This has to do with the variables YIELDed by a procedure call, and the only variables you can YIELD are defined by the procedure's signature (though you can alias them as you YIELD them).

You can use CALL apoc.help('periodic.iterate') to see the signature of the iterate call. You only need to YIELD a subset of those variables, minimum 1. I typically default to YIELD batches, total, errorMessages and then RETURN those variables on the next line.


(Paul Drangeid) #5

Ok, I added the YIELD batches,total and return them at the end. (btw - would be helpful if that syntax is included in the APOC user guide.... that is left off in those examples.)

## COLLECTED MATERIAL:
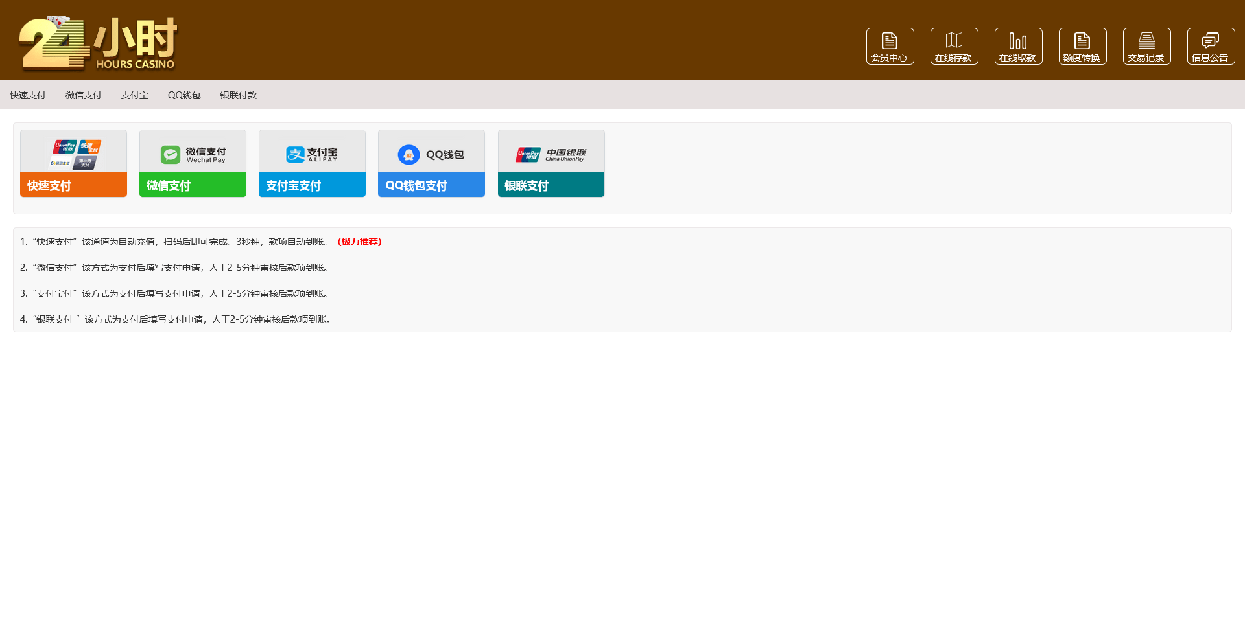The image size is (1245, 627).
Task: Switch to the 快速支付 nav tab
Action: pyautogui.click(x=28, y=95)
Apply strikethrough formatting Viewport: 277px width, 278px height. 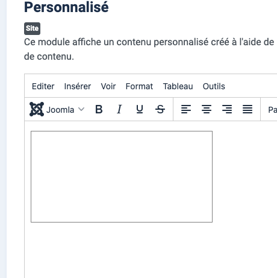(x=160, y=109)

## WHAT TO WORK ON:
1. Using the forum thread on YIELD, decide whether each statement agrees with it. Answer yes or no and quote the words that settle it.
(a) Every variable in the procedure's signature must be yielded.
(b) Variables can be given an alias when they are yielded.
(c) The examples in the APOC user guide show the YIELD syntax.
2. Rewrite the paragraph of the forum thread on YIELD that begins "You can use CALL apoc.help" as a short bulleted list, keeping its main facts.
3. In the forum thread on YIELD, which variables does the first writer usually yield by default?
The listing is not needed for anything here.

## FINAL ANSWERS:
1.
(a) No: "You only need to YIELD a subset of those variables, minimum 1."
(b) Yes: "though you can alias them as you YIELD them"
(c) No: "that is left off in those examples."

2.
- CALL apoc.help('periodic.iterate') shows the signature of the iterate call.
- Only a subset of those variables needs to be yielded, with a minimum of one.
- The writer usually yields batches, total, and errorMessages, then returns them on the next line.

3. batches, total, and errorMessages